The slicing operation like some_list[i:i+k]
takes O(k) time as it has to iterate from i to i+k when creating the new list as per this.
I am confused about the time complexity of the list slicing operation like chunk_1, chunk_2 = some_list[:chunk_size], some_list[chunk_size:]
.
Correspondingly what should be overall time complexity of this kind of operation:
while some_list:
chunk, some_list = some_list[:chunk_size], some_list[chunk_size:]
I suppose, in this operation, the cost of copying the elements into new chunks will also add to the overall cost.

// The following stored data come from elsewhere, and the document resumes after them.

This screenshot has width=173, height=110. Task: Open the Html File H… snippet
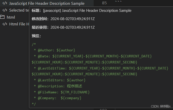click(19, 24)
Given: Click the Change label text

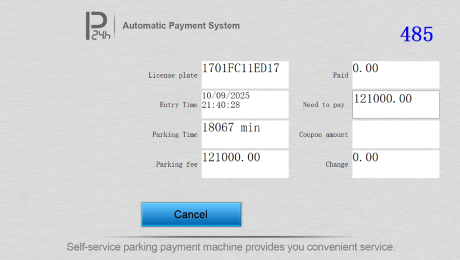Looking at the screenshot, I should pyautogui.click(x=337, y=165).
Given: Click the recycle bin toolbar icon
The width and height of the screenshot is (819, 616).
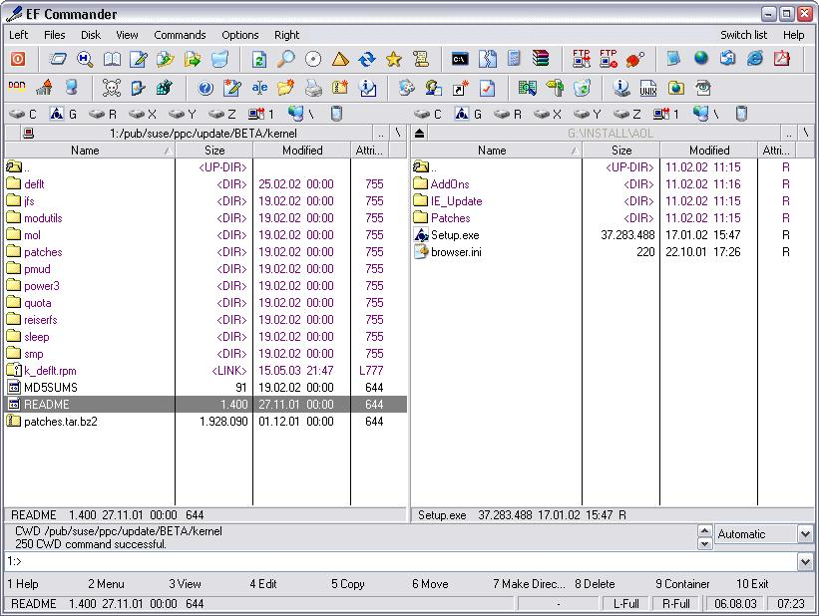Looking at the screenshot, I should coord(583,88).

Is there a better way for breaking a large list in evenly sized chunks?
Update:
Did some Profiling to check whether the while loop is O(n^2) operation. Adding the results:
In [1]: def chunk(l, c):
...: while l:
...: l_c, l = l[:c], l[c:]
...:
In [2]: l = list(range(1000))
In [3]: %timeit chunk(l, 10)
134 µs ± 702 ns per loop (mean ± std. dev. of 7 runs, 10000 loops each)
In [4]: l = list(range(10000))
In [5]: %timeit chunk(l, 10)
16.1 ms ± 99.8 µs per loop (mean ± std. dev. of 7 runs, 100 loops each)
In [6]: l = list(range(100000))
In [7]: %timeit chunk(l, 10)
1.91 s ± 14 ms per loop (mean ± std. dev. of 7 runs, 1 loop each)
In terms of time complexity, can someone suggest a better way? The data in the list is not numerical so can't use Numpy.